-- Task material follows --
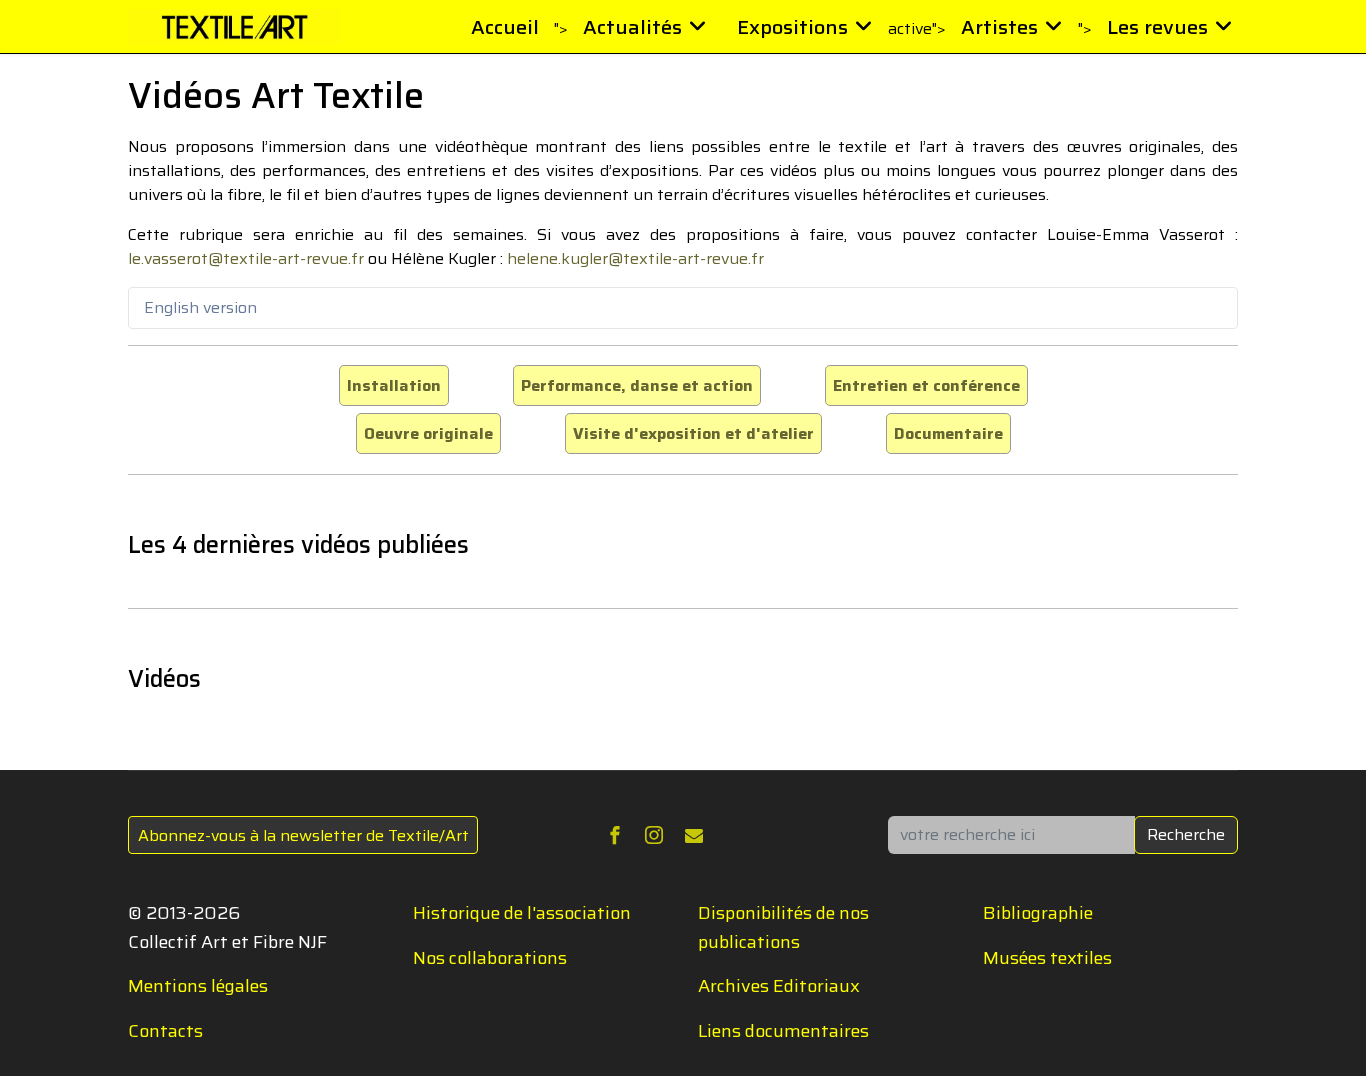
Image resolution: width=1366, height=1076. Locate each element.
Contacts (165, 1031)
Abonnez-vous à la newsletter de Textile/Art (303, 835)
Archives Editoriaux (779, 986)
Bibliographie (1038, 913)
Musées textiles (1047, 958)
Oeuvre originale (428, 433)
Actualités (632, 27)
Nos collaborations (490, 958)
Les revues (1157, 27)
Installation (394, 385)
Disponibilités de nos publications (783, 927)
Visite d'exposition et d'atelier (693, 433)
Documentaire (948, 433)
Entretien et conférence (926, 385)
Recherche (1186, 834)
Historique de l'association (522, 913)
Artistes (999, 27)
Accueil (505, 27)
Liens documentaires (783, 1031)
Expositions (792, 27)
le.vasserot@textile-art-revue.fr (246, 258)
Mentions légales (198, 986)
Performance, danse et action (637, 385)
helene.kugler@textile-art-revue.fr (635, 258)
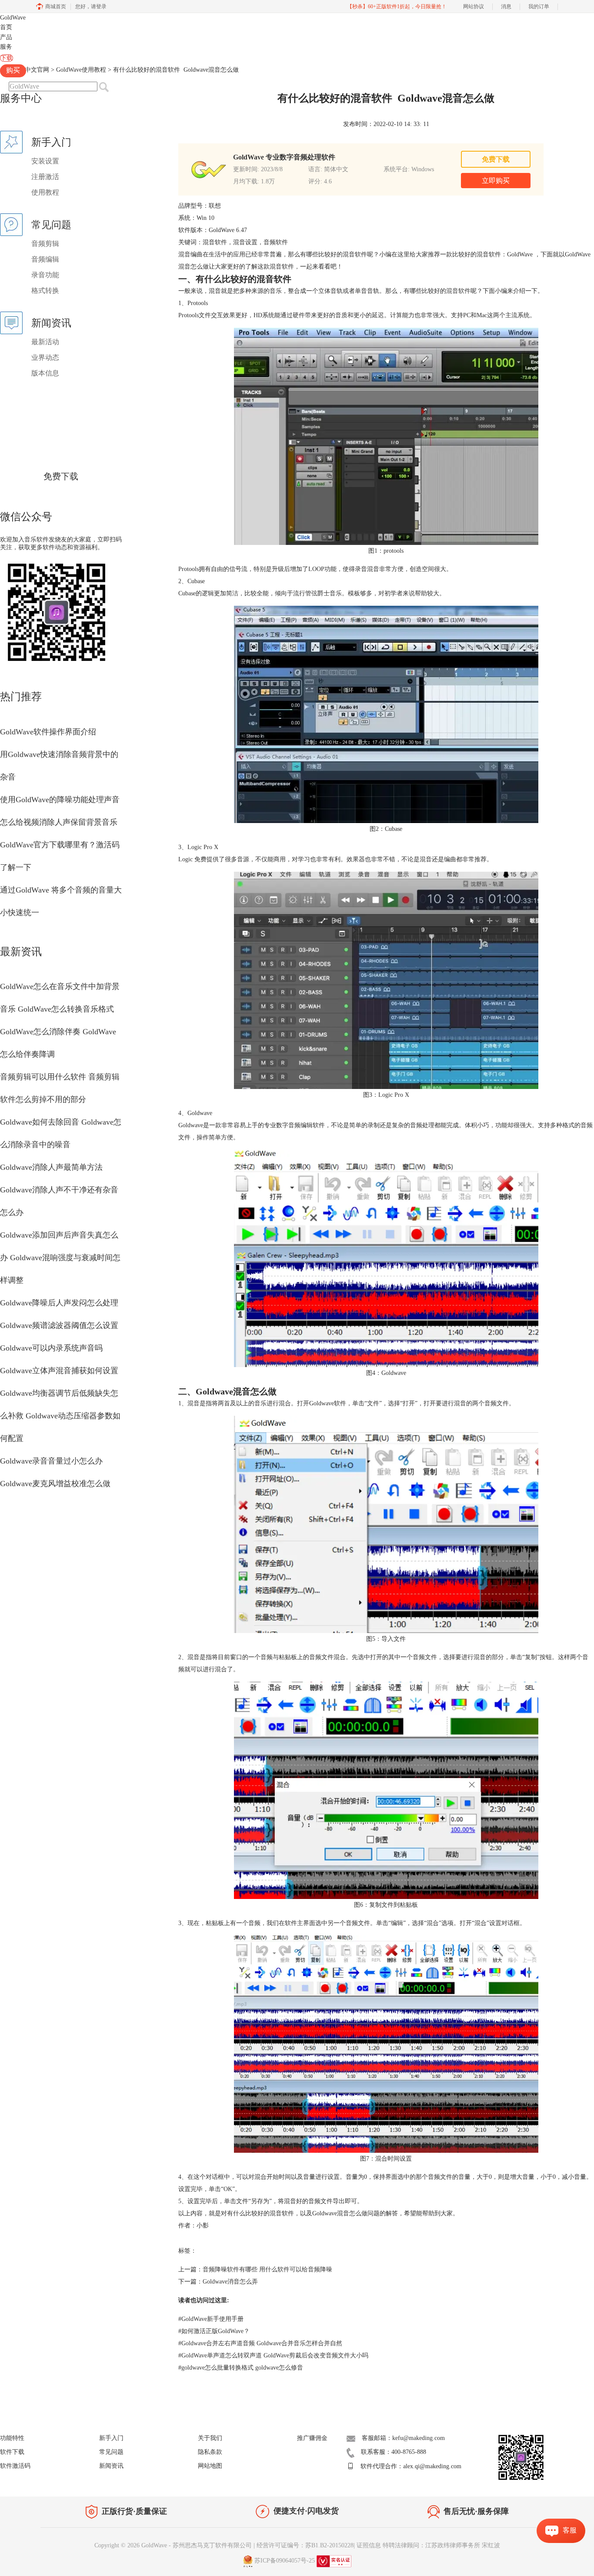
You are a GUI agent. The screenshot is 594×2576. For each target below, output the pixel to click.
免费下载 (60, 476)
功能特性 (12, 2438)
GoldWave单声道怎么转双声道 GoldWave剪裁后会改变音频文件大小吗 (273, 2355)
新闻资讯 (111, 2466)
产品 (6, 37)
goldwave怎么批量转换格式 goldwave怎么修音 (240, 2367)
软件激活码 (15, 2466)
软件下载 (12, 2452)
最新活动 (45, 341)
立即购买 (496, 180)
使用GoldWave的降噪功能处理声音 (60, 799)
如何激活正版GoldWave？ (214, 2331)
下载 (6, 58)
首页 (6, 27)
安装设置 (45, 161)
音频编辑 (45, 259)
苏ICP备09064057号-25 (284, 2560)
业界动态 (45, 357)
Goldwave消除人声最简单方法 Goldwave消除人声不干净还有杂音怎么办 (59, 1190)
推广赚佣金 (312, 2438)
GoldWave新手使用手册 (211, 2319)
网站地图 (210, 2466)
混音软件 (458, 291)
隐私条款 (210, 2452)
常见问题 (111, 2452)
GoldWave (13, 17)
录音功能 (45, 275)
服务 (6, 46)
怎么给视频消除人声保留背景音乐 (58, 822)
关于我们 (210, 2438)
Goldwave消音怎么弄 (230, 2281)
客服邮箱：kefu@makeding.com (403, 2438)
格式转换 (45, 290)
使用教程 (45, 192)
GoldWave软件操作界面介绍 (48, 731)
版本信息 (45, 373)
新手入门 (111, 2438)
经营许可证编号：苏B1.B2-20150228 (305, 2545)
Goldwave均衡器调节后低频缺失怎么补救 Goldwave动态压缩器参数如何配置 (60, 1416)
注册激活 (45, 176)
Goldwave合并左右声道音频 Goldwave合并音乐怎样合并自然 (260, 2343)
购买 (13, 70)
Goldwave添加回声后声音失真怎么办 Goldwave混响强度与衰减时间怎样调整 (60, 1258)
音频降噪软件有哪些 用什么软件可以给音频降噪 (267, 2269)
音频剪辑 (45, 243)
-- Task material concluded --
-- Task material follows --
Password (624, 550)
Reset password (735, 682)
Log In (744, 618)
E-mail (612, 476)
-- Task material concluded --
Say how many of the lines above include the string "each", and give no other words.

◆ Task response: 2